Well, if we're looking to extend $\mathbb Q$ in a way that doesn't respect the order relation, what other binary symbols do we have to work with? There's addition, $x\mapsto(\bullet+x)$. Let's try it:

  1. Represent each rational number $x\in\mathbb Q$ as the translation $(\bullet+x):\mathbb Q\to\mathbb Q$ defined by $a\mapsto a+x$.
  2. The collection of all "translations" of the group $(\mathbb Q, +)$ doesn't get us anywhere, since the image of $0$ recovers $x$. (This could probably be made precise, but it's aside from the point.)
  3. Give up. The number $0$ is a problem, and it's not easy to get rid of it without destroying the whole structure.

So let's try multiplication, $x\mapsto(\bullet\times x)$.

  1. Represent each rational number $x\in\mathbb Q$ as the additive-group endomorphism $a\mapsto a\times x$.
  2. The collection of all endomorphisms of the group $(\mathbb Q, +)$ doesn't get us anywhere, since the image of $1$ recovers $x$. (Not obvious, but true.)
  3. Since $1$ is a problem, annihilate it! Consider instead the endomorphism ring of $\mathbb Q/\langle1\rangle = \mathbb Q/\mathbb Z$. This ring is a more interesting structure, which we identify as $\hat{\mathbb Z}$.
  4. Oh, you wanted a field? Well, that's where you have a choose a prime number $p$. We have $\hat{\mathbb Z}\cong\prod_p\mathbb Z_p$, where each $\mathbb Z_p$ is an integral domain, so we can form its field of fractions, $\mathbb Q_p$.

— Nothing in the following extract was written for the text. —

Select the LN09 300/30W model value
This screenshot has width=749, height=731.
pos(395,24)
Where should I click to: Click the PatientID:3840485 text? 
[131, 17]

That's the analogy! A slightly more direct way to get $\mathbb Z_p$ is to take the endomorphism ring of the Prüfer $p$-group $\mathbb Z[1/p]/\mathbb Z$, which is the group of rational numbers with $p$-power denominators, modulo $1$. A nice property of this construction is that each individual $p$-adic integer and $p$-adic number is represented as a hereditarily countable set:

  • Explicitly, a $p$-adic number is a ratio of endomorphisms of a subgroup of a quotient of the rationals.

This might not be quite as simple as a real number being a subset of the rationals, but it's similar. By contrast, in the Cauchy completion, each number is represented as an uncountable collection of sequences.

Finally, to explain why I mentioned duality, $\mathbb Z_p$ is the Pontryagin dual of the (discrete) Prüfer $p$-group. The dual is essentially defined as the group of homomorphisms $\mathbb Z[1/p]/\mathbb Z\to\mathbb R/\mathbb Z$, and the image of every homomorphism lies in $\mathbb Z[1/p]/\mathbb Z$ anyway, so we recover the group of endomorphisms, which we might as well equip with its natural ring structure.

(I suspect that these hand-waving contortions look horribly backwards to an expert. If so, I apologize; I'm just trying to make the construction fit the analogy as well as possible, not to make it especially elegant or straightforward.)


It is not Dedekind-like construction but it is cool, I think you should know (if you don't already do).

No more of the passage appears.